Quiero dejar claro que respeto todas las formas de pensar, religiosas así como agnósticas. Parte de los recuerdos más entrañables de mi infancia es el de mi primera comunión.

Tengo 40 años y, sinceramente, ya tengo olvidados la mayoría de los textos que teníamos que memorizar. Sin embargo, quedan latentes la alegría de ese día, el sentirme parte del grupo y el ambiente cordial que lo envolvía todo. Ahora es mi hijo pequeño el que tiene edad de comulgar. Por razones que desconozco (cosas de críos), a comienzo del curso escolar, al recordarle que tenía que asistir a la catequesis si quería hacer la comunión, su negativa fue rotunda. No conseguí averiguar la razón de tal actitud y decidí dejarlo correr un tiempo. La cuestión es que a tres meses de la fecha sentí cierta intranquilidad y, poco a poco, conseguimos convencerlo. Pero lo que creímos sería una bienvenida, se convirtió en una gran bronca de la catequista. Que si a ver si mi hijo sabía rezar algo, que a ver qué me creía retrasando al grupo?
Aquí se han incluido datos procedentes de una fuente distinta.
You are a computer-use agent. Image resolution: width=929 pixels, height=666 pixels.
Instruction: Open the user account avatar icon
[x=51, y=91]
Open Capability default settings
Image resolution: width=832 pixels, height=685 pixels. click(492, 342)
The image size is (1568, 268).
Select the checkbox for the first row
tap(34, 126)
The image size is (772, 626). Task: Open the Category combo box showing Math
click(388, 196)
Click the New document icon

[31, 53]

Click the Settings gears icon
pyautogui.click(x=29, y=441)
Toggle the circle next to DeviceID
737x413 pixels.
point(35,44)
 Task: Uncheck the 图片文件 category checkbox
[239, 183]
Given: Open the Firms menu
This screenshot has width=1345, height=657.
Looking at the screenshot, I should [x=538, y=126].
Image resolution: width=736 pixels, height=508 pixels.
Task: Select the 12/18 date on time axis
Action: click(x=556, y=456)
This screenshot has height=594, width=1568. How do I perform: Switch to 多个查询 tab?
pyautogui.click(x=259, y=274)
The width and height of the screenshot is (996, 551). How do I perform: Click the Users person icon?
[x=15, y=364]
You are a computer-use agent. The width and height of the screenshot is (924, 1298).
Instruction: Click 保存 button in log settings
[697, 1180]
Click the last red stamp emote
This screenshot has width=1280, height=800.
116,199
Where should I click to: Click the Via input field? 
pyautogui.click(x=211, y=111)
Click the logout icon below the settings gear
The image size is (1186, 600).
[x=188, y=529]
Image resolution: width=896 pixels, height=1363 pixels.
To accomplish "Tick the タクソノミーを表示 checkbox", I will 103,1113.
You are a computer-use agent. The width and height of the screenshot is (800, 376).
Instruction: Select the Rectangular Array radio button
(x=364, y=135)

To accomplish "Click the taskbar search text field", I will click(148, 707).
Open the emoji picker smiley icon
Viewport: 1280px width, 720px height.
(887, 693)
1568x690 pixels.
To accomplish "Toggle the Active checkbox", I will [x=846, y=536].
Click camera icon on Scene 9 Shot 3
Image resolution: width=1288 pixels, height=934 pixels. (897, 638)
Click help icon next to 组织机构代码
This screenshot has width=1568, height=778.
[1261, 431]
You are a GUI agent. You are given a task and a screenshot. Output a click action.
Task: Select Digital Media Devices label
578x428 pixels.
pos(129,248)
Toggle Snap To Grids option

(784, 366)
Decidí hablar con el cura (joven, por cierto), y para el que no lo sepa, los niños tienen que cumplir dos largos años de clases para hacer la comunión. No he podido convencer al párroco de las circunstancias, y a cambio lo que me ofrece es que mi hijo comulgue el año que viene, con los del curso de turno, eso sí, después de los dos años de rigor. Ante esto sólo tengo preguntas: ¿cómo le digo a mi hijo que ya no hay comunión? ¿Puede la Iglesia permitirse el lujo de no ir con los tiempos? ¿Por qué no hay gente como nuestro querido J.J. en el seno de la iglesia? ¿Qué fue de la parábola del hijo pródigo? ¡Qué pena, uno menos!